→ **Supplied text**
● ● ● ● ●

With globalization blurring once-defined cultural boundaries, language proficiency is becoming an increasingly important asset for college graduates. By slackening the language requirement, the LSA faculty would be ignoring the importance language proficiency holds for an entry-level employee. Students in most other developed countries are pushed toward fluency in at least two languages, a standard that Americans and the University should emulate. The current requirement provides a relatively solid foundation of language and culture within a broader liberal arts education, offering graduating students valuable tools and an expansive worldview. The two-by-two option with its emphasis on exposure over proficiency would simply spread students thin.

None of this is to say the current requirement doesn’t have its problems. Completing four semesters of a foreign language is difficult and can be time consuming, both in and outside of the classroom. Language classes, most of which meet four or five times per week, offer taxing and inflexible schedules that deter many students who may have otherwise indulged out of interest. It is critical for the LSA faculty to make foreign language classes more palatable for the average student while at once preserving the requirement’s ultimate end of proficiency. By de-emphasizing aptitude and offering no positive reforms to the requirement’s scheduling structure, the proposed change does neither.

The faculty should instead consider adding courses with more practical value for students. Currently available in the Residential College, hybrid courses combine two semesters of language into one and would provide students with a quicker and often more meaningful way of fulfilling the requirement. Conversation courses and minicourses aimed at refining language skills and preparing students for trips abroad would also be significant additions to the University’s course load. These courses would likely have a broad appeal for students who have placed out of the requirement but still want to hone their skills, many of whom remain deterred by the time-intensive structure of current upper-level courses.

While a graduating student’s ability to ask for directions in multiple languages may be useful, it can only take him so far. When it comes to learning a foreign language, depth will always prove more valuable than breadth. Lifting the burden of upper-level language courses off students may be popular among students, but it won’t be of any assistance to them once they’re in the job market.

● ● ● ● ●

→ **Recorded information**

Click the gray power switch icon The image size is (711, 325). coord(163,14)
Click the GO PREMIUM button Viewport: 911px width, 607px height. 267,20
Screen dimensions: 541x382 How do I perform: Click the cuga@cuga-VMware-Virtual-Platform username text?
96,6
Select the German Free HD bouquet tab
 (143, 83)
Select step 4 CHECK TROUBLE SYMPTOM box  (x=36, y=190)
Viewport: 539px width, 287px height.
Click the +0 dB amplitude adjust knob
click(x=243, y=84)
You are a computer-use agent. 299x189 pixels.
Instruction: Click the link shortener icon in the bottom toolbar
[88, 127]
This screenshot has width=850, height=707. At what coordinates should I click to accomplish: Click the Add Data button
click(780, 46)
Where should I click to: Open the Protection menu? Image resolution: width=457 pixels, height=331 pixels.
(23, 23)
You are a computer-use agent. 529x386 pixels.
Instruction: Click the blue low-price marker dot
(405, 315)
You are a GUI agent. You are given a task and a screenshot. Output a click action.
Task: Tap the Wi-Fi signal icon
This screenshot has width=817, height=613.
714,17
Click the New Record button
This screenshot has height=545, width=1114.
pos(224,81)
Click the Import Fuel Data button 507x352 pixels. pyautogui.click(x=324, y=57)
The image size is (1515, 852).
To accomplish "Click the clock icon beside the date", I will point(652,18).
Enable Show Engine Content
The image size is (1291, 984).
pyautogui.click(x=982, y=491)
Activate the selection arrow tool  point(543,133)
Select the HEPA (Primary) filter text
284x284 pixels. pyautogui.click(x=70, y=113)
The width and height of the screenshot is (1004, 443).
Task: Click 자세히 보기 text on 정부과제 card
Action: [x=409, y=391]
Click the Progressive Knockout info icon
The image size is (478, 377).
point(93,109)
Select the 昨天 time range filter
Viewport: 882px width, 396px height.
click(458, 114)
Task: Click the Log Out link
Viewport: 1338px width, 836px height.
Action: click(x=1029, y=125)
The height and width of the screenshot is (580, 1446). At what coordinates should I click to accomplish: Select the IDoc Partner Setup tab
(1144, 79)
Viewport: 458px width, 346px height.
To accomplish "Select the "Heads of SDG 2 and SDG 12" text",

● ● ● ● ●

→ **List of tasks**
**A)** From the editorial on the language requirement, extract the passage that opens with the words containing "None of this" and closes with "change does neither.".
**B)** Answer these questions using the editorial on the language requirement.
(i) Which proposed option places its emphasis on exposure over proficiency?
(ii) How many times per week do most language classes meet?
(iii) Where are hybrid courses currently available?
The entries were drawn from a separate source and are unrelated to the editorial.

→ **Task-by-task answers**
**A)**
None of this is to say the current requirement doesn’t have its problems. Completing four semesters of a foreign language is difficult and can be time consuming, both in and outside of the classroom. Language classes, most of which meet four or five times per week, offer taxing and inflexible schedules that deter many students who may have otherwise indulged out of interest. It is critical for the LSA faculty to make foreign language classes more palatable for the average student while at once preserving the requirement’s ultimate end of proficiency. By de-emphasizing aptitude and offering no positive reforms to the requirement’s scheduling structure, the proposed change does neither.

**B)**
(i) The two-by-two option
(ii) Four or five times per week
(iii) In the Residential College